The U.S. Department of Justice (DOJ) yesterday announced the indictment of two officers with Russia's FSB security agency in connection with the hacks of some 500 million Yahoo user accounts between 2014 and last year. U.S. officials also charged two other men, a Russian national and a Canadian/Kazakh national, for participating in the major Yahoo security breaches.
Acting Assistant Attorney General Mary B. McCord called the indictments a "major law enforcement action related to one of the largest data breaches in U.S. history."
The attacks, first revealed by Yahoo in September, had also threatened to derail Verizon's planned acquisition of a large portion of Yahoo's business. Verizon is proceeding with the deal, expected to close in the second quarter of this year, after cutting $350 million from the price, which now totals $4.48 billion.
Among those named in the indictment, filed Feb. 28 in the U.S. District Court for the Northern District of California, are FSB officer Dmitry Aleksandrovich Dokuchaev, 33; FSB officer Igor Anatolyevich Sushchin, 43; Alexsey Alexseyevich Belan, 29; and Karim Baratov, 22.
'No Free Passes' for State-Sponsored Crime
In a Washington, D.C., press conference announcing the charges yesterday, McCord noted that Dokuchaev and Sushchin both worked for the FSB's Center for Information Security, also known as Center 18, part of the Russian agency that handles cybercrime investigations.
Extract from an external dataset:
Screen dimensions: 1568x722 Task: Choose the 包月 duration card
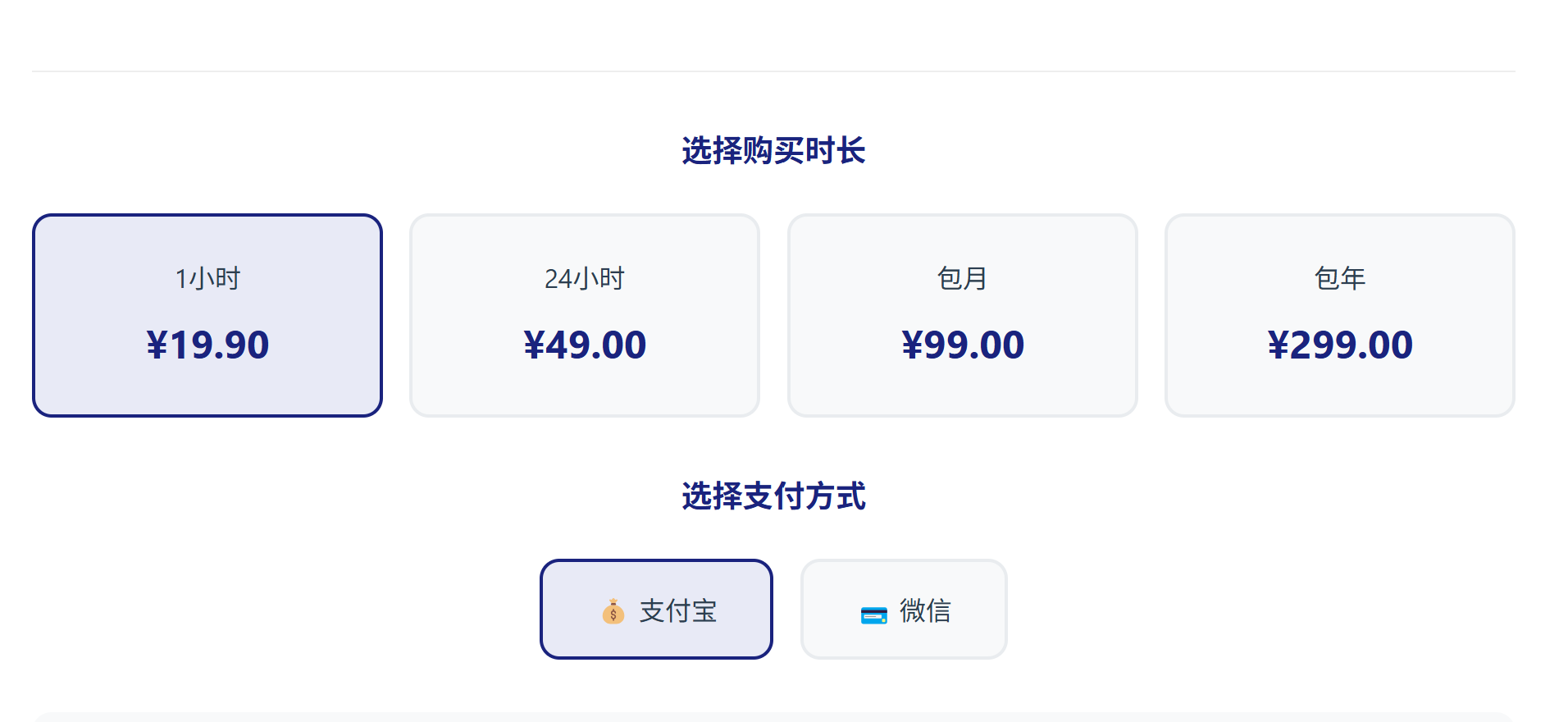[962, 315]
Center 18 is also "the FBI's point of contact in Moscow for [cybercrime] matters," she added.
"The involvement and direction of FSB officers with law enforcement responsibilities makes this conduct that much more egregious," McCord said in a statement. "There are no free passes for foreign state-sponsored criminal behavior."
According to the indictment, instead of detaining Belan, who had been named to the FBI's Cyber Most Wanted list in November 2013, Dokuchaev and Sushchin enlisted his help to gain unauthorized access to Yahoo's network. Belan had been indicted in 2012 and 2013 for hacking e-commerce data and was arrested in Europe in June 2013. Before he could be extradited to the U.S., however, Belan escaped to Russia, where he began working with Dokuchaev and Sushchin.
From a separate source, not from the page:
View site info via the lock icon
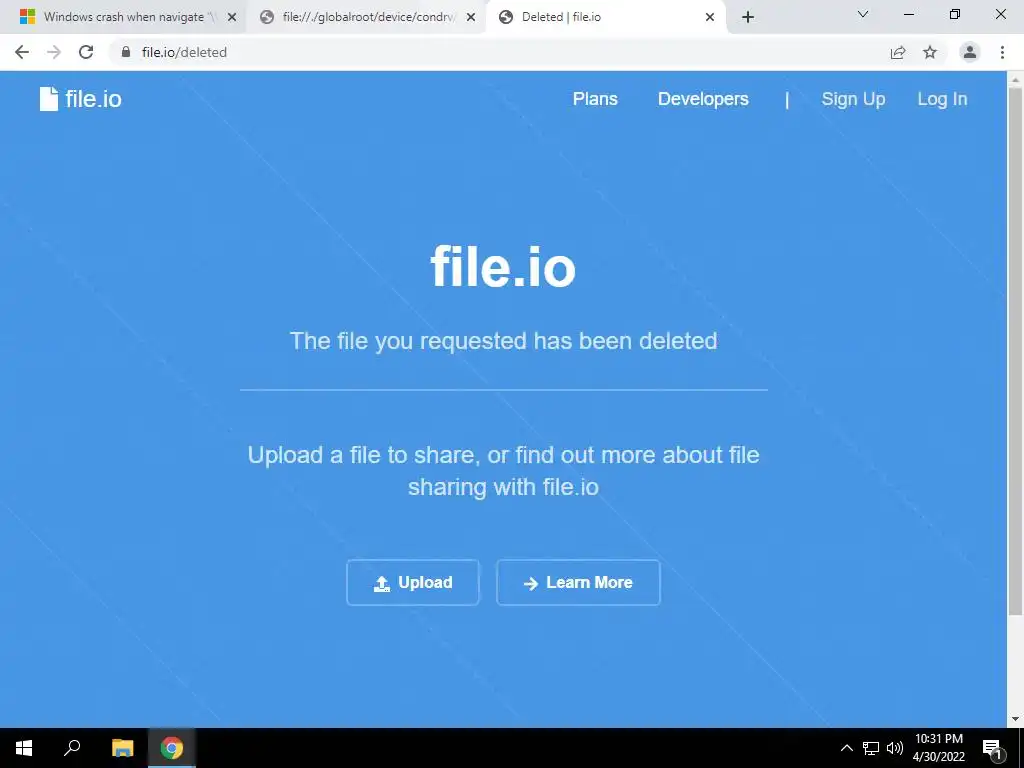Image resolution: width=1024 pixels, height=768 pixels. 126,52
Using information obtained from the Yahoo hacking, the two FSB officers later engaged the help of Baratov to gain unauthorized access to other accounts outside of Yahoo, the indictment stated. Baratov was arrested Tuesday by authorities in Canada.
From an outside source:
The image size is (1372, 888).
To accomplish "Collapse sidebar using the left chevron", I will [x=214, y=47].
Did 'Weak Link' Baratov Help Unravel Case?
"The indictment unequivocally shows the attacks on Yahoo were state-sponsored," Chris Madsen, Yahoo's assistant general counsel and head of global law enforcement, security and safety, wrote yesterday on the company's Tumblr blog. "We appreciate the FBI's diligent investigative work and the DOJ's decisive action to bring to justice to those responsible for the crimes against Yahoo and its users."
In his analysis of the indictment yesterday, IT security writer Brian Krebs noted that Dokuchaev was reportedly also known by the hacker name "Forb" and was arrested by Russian authorities in December on treason charges for allegedly providing information to the U.S. Central Intelligence Agency. It was Baratov, however, who appeared to be the weak link that might have helped U.S. authorities to unravel the Yahoo case, Krebs said.
Baratov "appears to have been the least careful about hiding his activities, leaving quite a long trail of email hacking services that took about 10 minutes of searching online to trace back to him specifically," Krebs said. "Security professionals are fond of saying that any system is only as secure as its weakest link. It would not be at all surprising if Baratov was the weakest link in this conspiracy chain."
Kevin Bocek, chief security strategist for the enterprise security firm Venafi, told us in an email that it's not surprising to find out that Russian hackers may be behind the Yahoo attacks.
"The ugly truth is that it's nearly impossible for any organization to detect unauthorized, encrypted traffic coming in or out unless they have very strong cryptography practices," Bocek said. "Cyber criminals know how rare encryption protection is, and that's why attacks that leverage stolen or forged cryptographic controls are so successful."
Venafi's evaluation of Yahoo's cryptographic risk posture showed the company lacked "deep visibility into many serious cryptographic risks," Bocek added.
"Unfortunately, this is pretty typical even in large organizations with deep investments in security," he said. "The problem is that organizations use encryption to secure everything -- but without a comprehensive understanding of cryptographic risks, there is absolutely no way for any organization to be confident about security or privacy."